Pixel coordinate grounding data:
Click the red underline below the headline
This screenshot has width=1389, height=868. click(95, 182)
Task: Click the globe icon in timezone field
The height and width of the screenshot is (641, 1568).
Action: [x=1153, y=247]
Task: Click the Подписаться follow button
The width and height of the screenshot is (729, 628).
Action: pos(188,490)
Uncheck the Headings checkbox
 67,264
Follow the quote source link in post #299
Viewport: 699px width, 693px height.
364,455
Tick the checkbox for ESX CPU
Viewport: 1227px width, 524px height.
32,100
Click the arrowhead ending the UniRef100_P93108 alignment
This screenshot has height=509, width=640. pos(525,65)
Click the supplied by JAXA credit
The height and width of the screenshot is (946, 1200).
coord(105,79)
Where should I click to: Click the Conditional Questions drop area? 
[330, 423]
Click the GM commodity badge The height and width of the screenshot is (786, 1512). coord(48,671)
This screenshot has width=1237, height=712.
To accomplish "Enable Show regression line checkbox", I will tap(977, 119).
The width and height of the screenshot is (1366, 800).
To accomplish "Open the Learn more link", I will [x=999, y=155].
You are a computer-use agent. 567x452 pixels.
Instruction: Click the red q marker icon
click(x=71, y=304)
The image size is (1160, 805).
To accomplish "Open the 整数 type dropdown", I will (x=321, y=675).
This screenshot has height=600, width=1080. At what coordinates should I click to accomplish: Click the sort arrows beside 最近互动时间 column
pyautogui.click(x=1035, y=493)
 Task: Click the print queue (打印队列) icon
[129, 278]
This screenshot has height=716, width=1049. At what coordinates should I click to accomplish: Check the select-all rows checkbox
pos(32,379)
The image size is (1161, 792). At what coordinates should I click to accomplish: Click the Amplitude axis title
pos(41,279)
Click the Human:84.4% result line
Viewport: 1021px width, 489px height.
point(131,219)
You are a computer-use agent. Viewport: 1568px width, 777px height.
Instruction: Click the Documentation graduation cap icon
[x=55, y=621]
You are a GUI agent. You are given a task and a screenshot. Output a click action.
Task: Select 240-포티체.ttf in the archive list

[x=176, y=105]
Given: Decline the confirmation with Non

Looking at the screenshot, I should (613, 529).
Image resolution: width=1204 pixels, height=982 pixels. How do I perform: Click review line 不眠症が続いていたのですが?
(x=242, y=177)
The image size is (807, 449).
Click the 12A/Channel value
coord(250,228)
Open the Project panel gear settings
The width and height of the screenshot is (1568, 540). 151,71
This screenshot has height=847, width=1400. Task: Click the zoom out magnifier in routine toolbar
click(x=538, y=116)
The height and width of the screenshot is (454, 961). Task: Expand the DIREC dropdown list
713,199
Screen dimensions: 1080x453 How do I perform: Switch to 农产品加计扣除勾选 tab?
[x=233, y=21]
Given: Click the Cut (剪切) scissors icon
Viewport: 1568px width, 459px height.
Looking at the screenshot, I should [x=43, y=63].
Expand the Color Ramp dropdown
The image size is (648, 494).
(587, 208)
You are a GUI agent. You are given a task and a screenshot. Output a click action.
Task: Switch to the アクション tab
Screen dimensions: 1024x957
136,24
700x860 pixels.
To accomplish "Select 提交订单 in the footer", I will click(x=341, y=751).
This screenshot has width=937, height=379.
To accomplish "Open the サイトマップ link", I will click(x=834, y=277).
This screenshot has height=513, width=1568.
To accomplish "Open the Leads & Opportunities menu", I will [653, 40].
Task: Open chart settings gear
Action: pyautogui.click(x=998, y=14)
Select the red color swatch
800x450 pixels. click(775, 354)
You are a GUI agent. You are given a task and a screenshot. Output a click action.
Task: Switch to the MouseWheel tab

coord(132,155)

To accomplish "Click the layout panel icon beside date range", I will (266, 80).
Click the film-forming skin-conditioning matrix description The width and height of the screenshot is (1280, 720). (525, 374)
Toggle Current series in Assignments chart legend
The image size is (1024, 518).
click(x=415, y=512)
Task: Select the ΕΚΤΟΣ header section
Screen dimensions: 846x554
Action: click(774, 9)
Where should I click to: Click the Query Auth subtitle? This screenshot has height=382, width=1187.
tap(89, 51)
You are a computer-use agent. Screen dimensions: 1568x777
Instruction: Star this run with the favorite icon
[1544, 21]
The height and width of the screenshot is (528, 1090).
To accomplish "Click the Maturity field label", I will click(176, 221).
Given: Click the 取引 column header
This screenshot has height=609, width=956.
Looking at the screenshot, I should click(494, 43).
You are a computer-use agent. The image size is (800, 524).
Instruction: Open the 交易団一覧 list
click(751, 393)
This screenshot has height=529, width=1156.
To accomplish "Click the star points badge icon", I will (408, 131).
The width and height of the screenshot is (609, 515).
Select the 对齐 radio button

About this task:
From the line containing "You are a computer-use agent. The" down to the last line of the data above, copy every line exactly; leave out all other lines.

Answer below:
You are a computer-use agent. The image size is (800, 524).
Instruction: Open the 交易団一覧 list
click(751, 393)
This screenshot has height=529, width=1156.
To accomplish "Click the star points badge icon", I will (408, 131).
The width and height of the screenshot is (609, 515).
Select the 对齐 radio button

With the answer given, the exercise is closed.